No such thing as bad publicity?

A fascinating story from the NYT about a company that intentionally generated negative publicity in order to improve its PageRank.

I ran across this article a few weeks ago and found it interesting because it illustrates some of the things we've been saying about ethical strategies for a while. Namely, that it might be profitable to behave unethically but that, in the long-term, the Internet will find you out and shut you down. The corollary: being ethical makes good business sense.

The subject of the piece is DecorMyEyes.com, a business that sells designer eyeglasses. Its owner discovered that treating his customers poorly --incorrect orders, insults, and even threats-- helped his business by increasing his visibility online. Apparently, there really was no such thing as bad publicity.

So he started doing it intentionally.

And here's where the story seems to violate our aphorism: When people went public about their stories of awful treatment, it only seemed to have the opposite effect.

The owner brazenly replied to his angry customers on a forum:

“Hello, My name is Stanley with DecorMyEyes.com,” the post began. “I just wanted to let you guys know that the more replies you people post, the more business and the more hits and sales I get. My goal is NEGATIVE advertisement.”

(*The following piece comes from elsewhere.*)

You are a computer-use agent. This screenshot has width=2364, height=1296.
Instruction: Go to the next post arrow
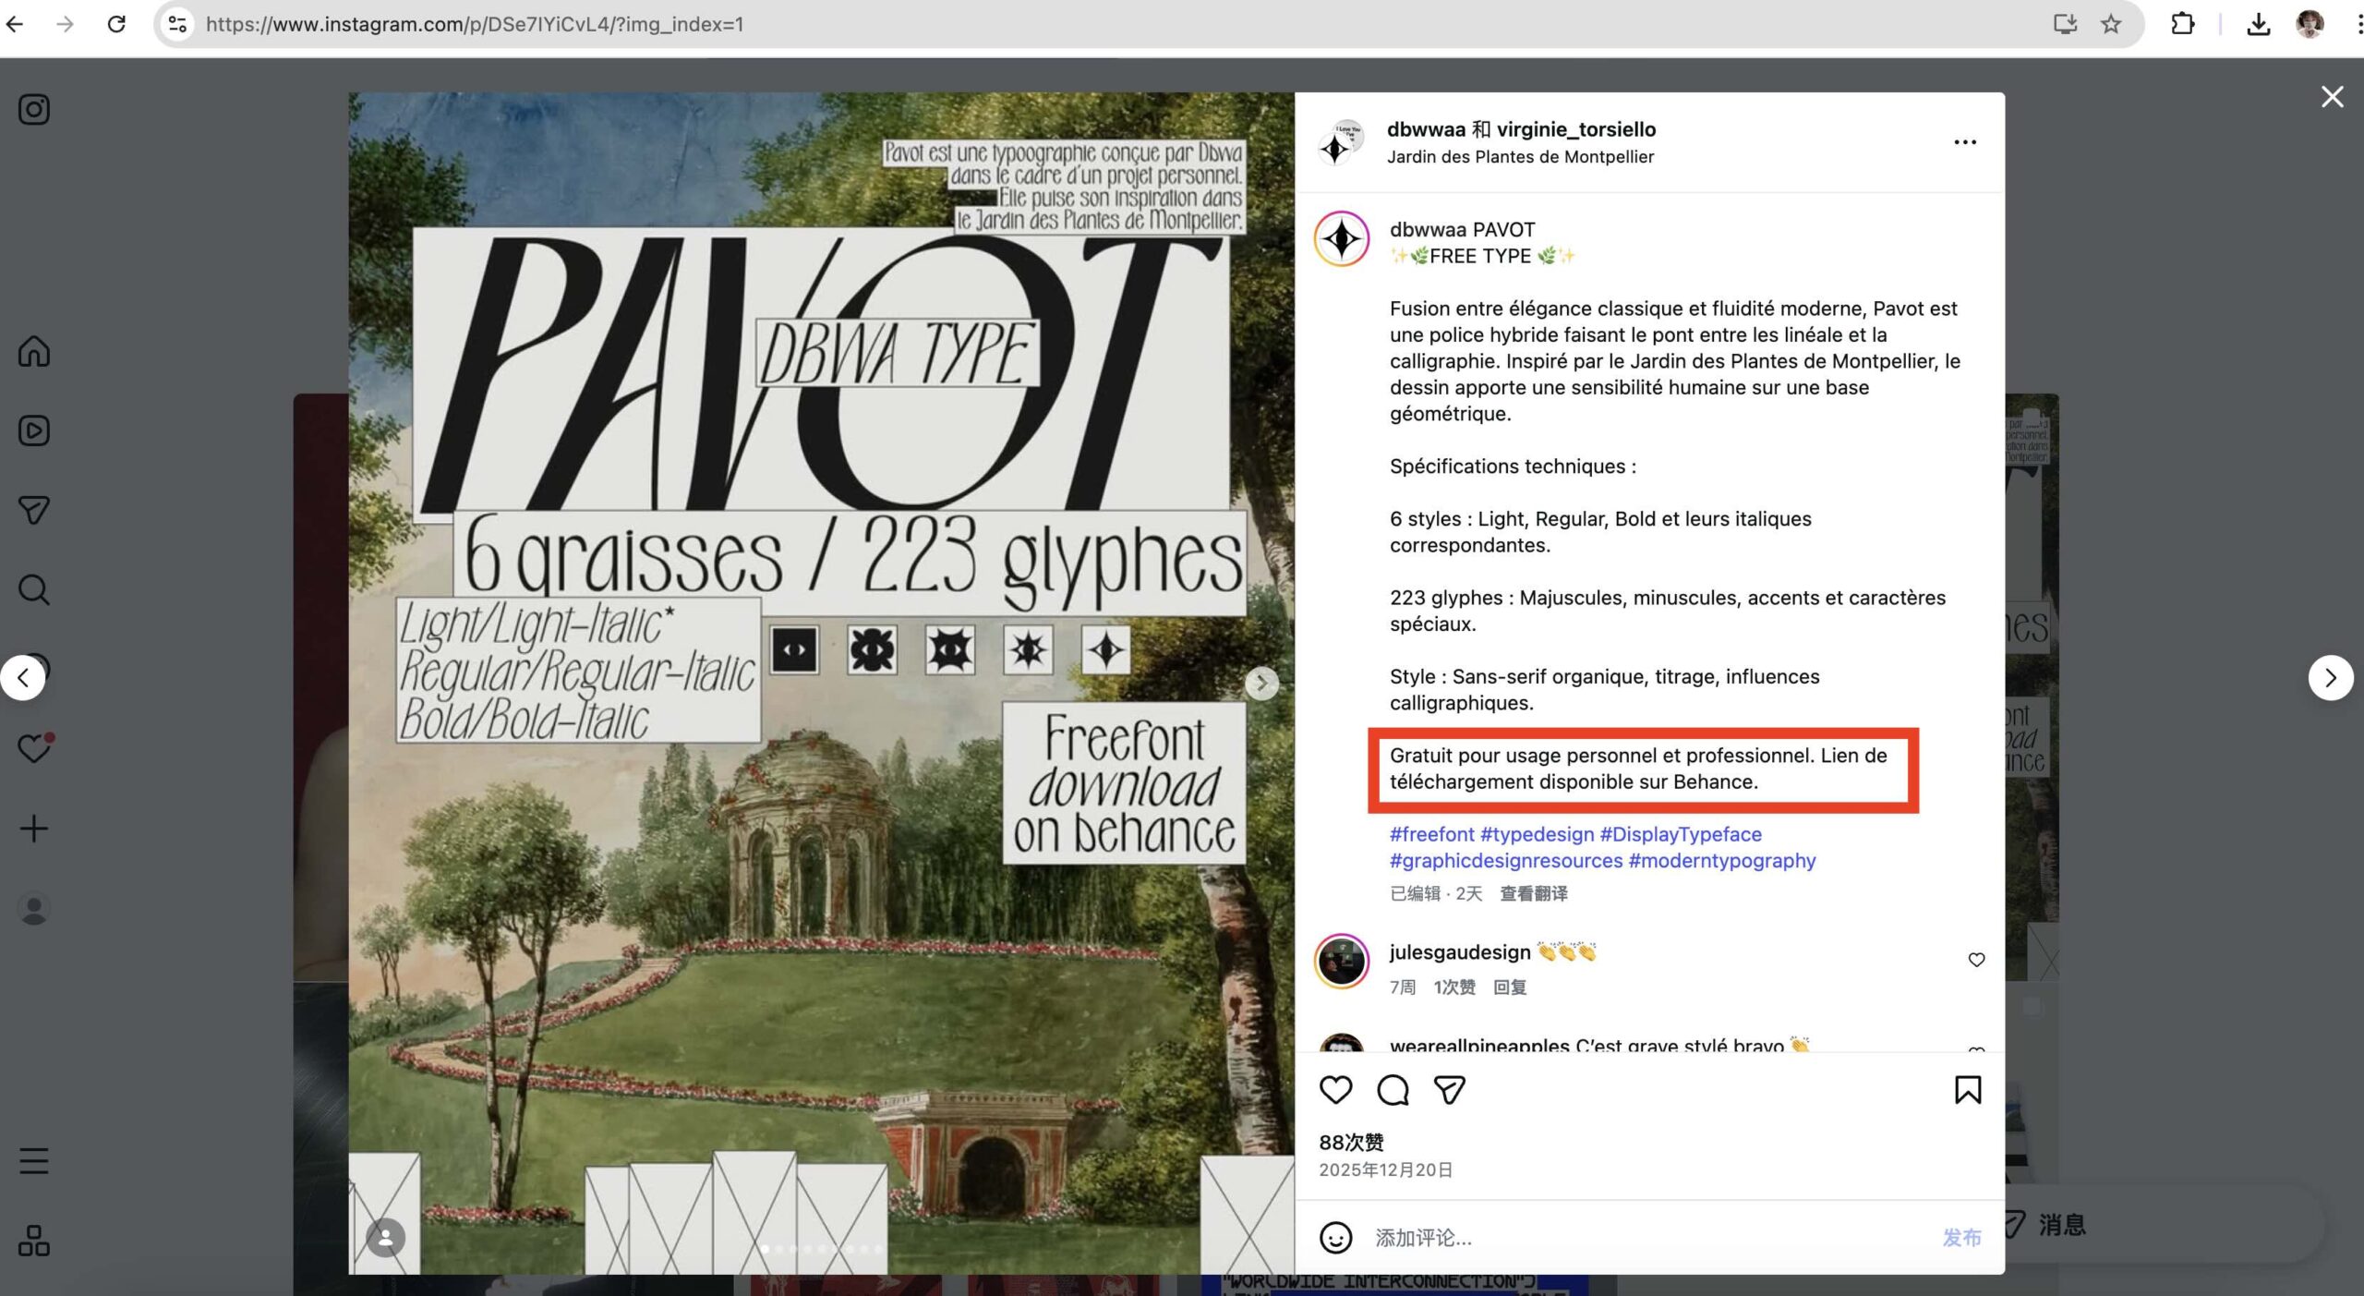point(2331,678)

It’s all part of a sales strategy, he said. Online chatter about DecorMyEyes, even furious online chatter, pushed the site higher in Google search results, which led to greater sales. He closed with a sardonic expression of gratitude: “I never had the amount of traffic I have now since my 1st complaint. I am in heaven.”

The owner (whose real name is Vitaly Borker) generated just enough negative feedback to game Google's algorithm, but not so much to be shut down by authorities. For a while he was able to keep enough business to offset the business he loses due to complaints.

That was, until the NYT story. A week after the article was published, Borker was arrested and charged with making threats and mail and wire fraud.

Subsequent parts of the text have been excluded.